What this task involves:
Note on the material below: return exactly the lines from the line that holds "You are a computer-use agent. Screen" through the line that holds "Given: Sort by the 计划提交时间 column header", and leave out each picture.

Data for this task:
==============================

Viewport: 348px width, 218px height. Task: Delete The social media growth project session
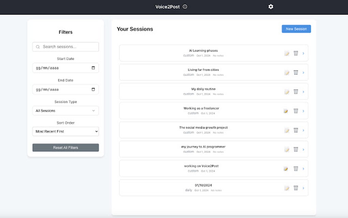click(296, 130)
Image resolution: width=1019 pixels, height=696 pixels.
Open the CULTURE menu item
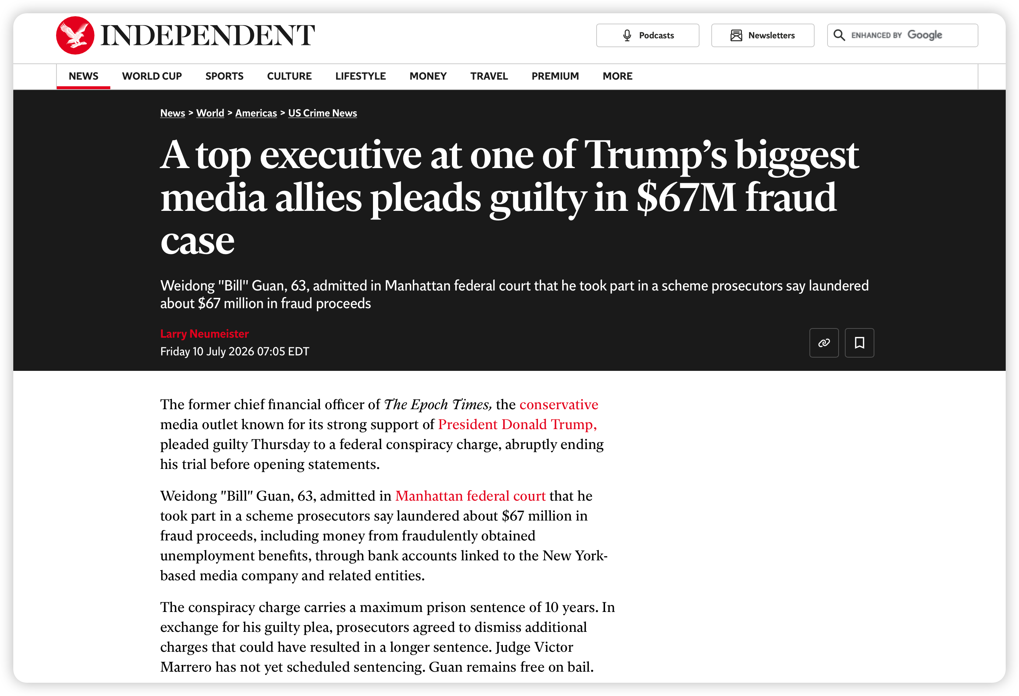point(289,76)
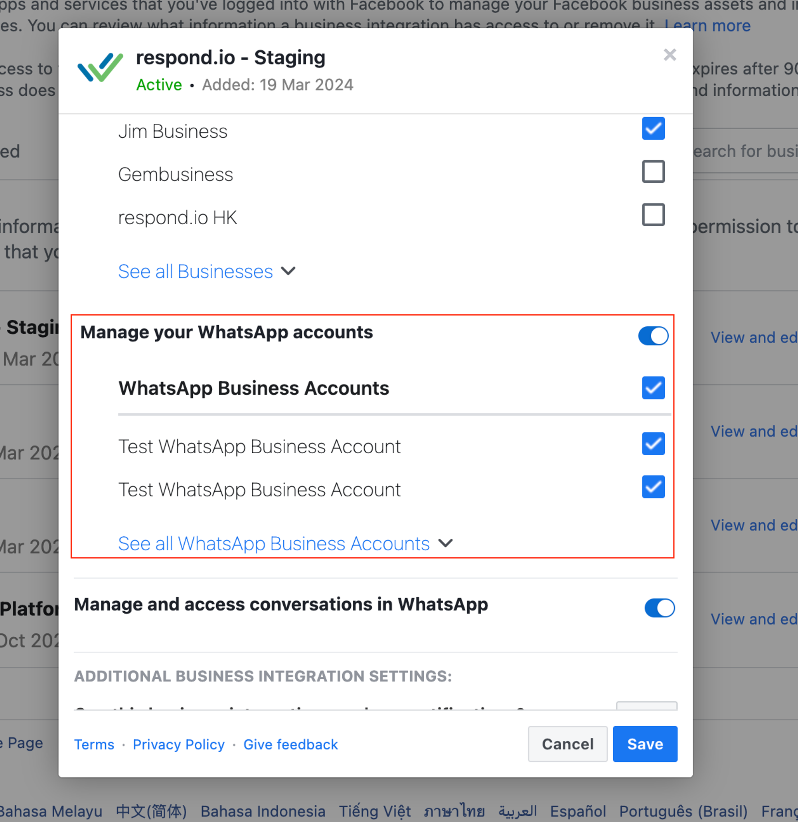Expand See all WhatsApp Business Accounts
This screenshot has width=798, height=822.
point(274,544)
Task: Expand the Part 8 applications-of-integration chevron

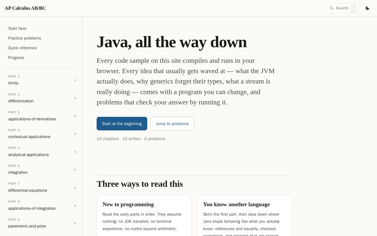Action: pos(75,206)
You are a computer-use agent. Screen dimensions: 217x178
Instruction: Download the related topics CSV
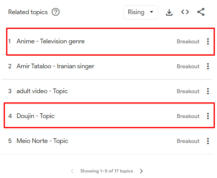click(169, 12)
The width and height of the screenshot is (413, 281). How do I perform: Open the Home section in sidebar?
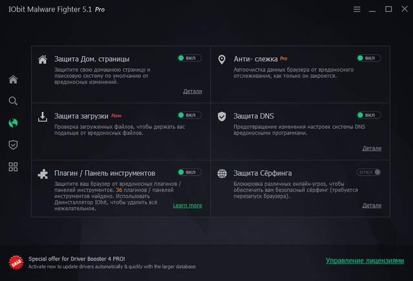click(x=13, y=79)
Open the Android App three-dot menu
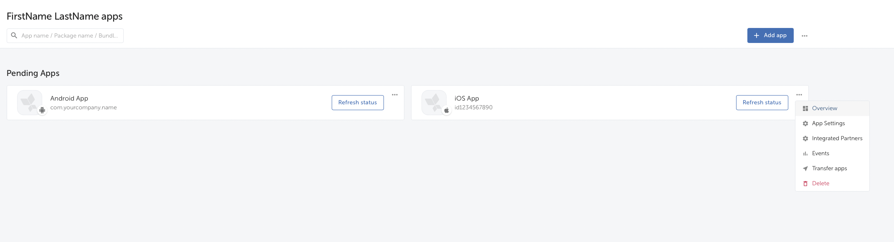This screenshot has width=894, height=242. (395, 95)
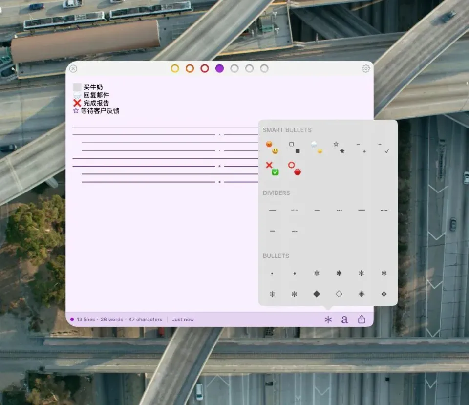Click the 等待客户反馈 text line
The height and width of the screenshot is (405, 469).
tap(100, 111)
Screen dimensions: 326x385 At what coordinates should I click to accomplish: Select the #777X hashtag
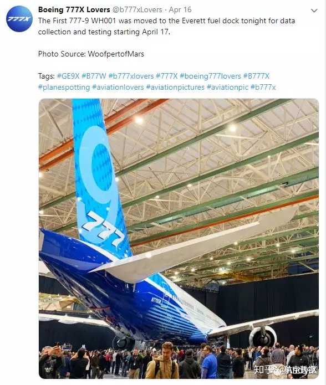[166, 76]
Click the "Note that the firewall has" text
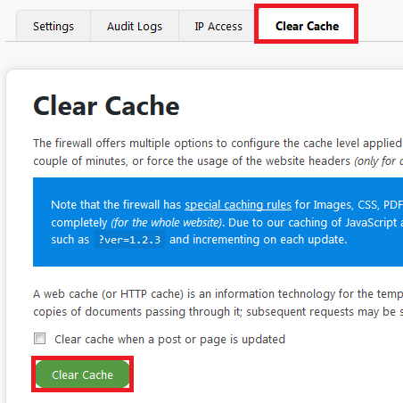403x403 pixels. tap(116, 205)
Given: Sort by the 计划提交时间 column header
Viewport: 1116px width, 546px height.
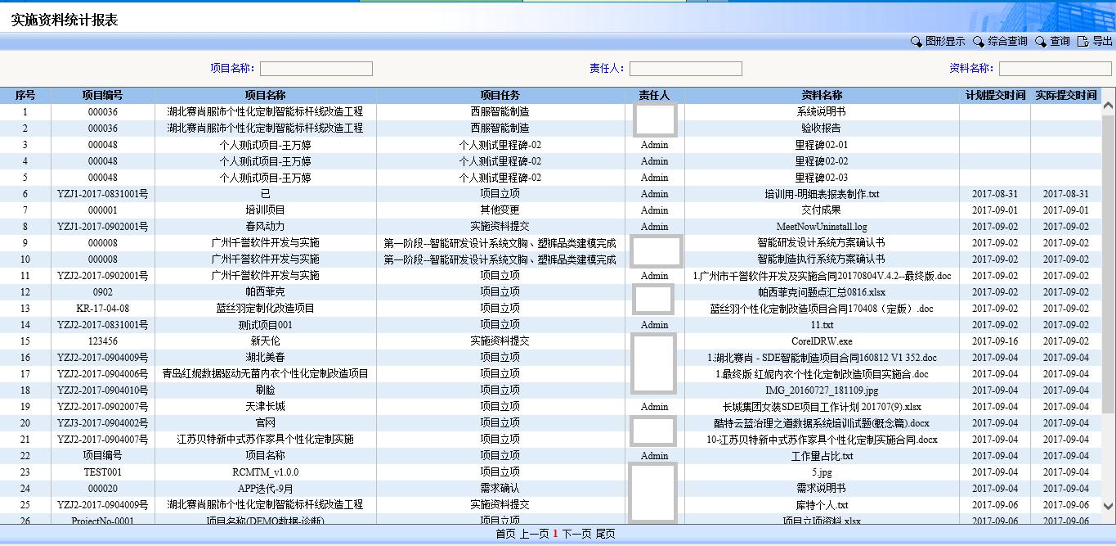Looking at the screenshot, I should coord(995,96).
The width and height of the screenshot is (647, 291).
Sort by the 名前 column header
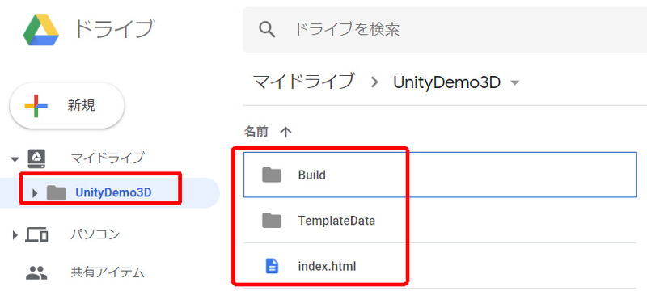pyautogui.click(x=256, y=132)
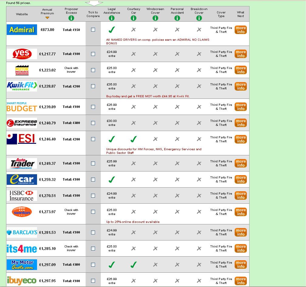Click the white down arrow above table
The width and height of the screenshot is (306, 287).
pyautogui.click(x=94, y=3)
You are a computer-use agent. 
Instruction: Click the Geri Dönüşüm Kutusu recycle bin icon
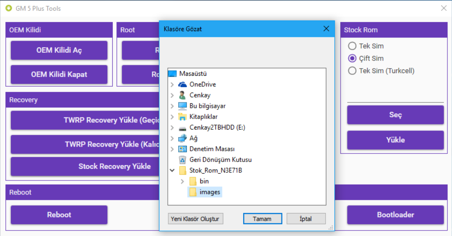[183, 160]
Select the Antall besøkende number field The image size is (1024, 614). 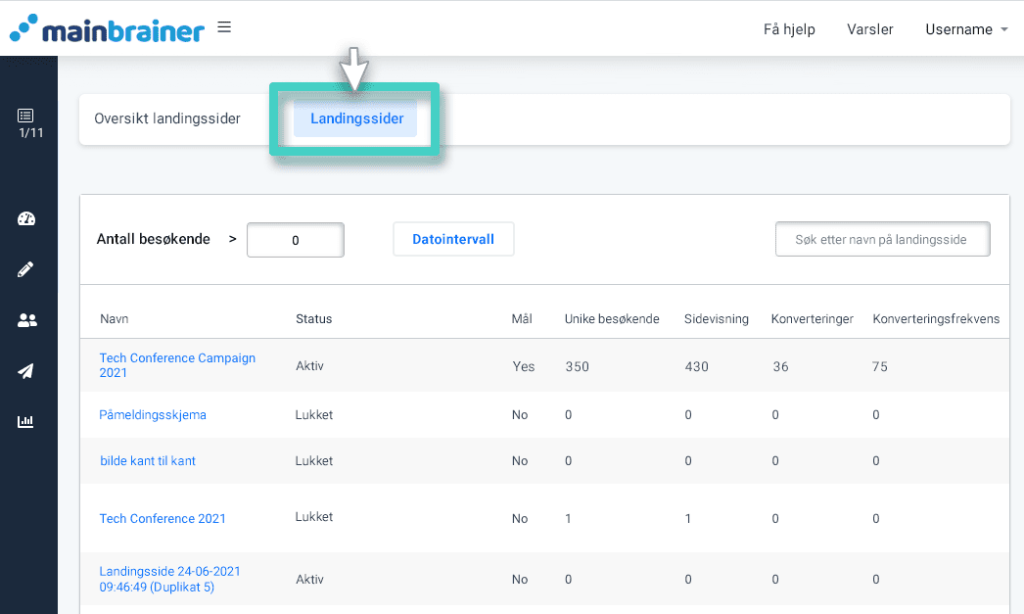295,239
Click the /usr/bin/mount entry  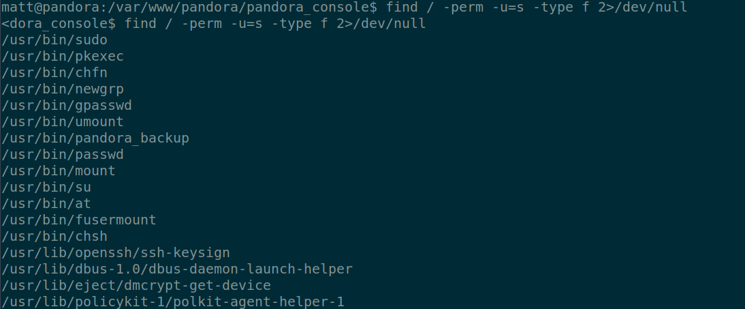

==============================

Task response:
You are a computer-use agent. Screen dimensions: 217x178
Instruction: Download the related topics CSV
click(169, 12)
The width and height of the screenshot is (413, 281). How do I perform: Open the Home section in sidebar?
click(x=13, y=79)
Open the Android App three-dot menu
This screenshot has width=894, height=242. (395, 95)
Click the 等待客户反馈 text line
The height and width of the screenshot is (405, 469).
tap(100, 111)
Screen dimensions: 326x385 At what coordinates should I click to accomplish: Select the #777X hashtag
[166, 76]
Click the "Note that the firewall has" text
403x403 pixels. tap(116, 205)
Given: Sort by the 计划提交时间 column header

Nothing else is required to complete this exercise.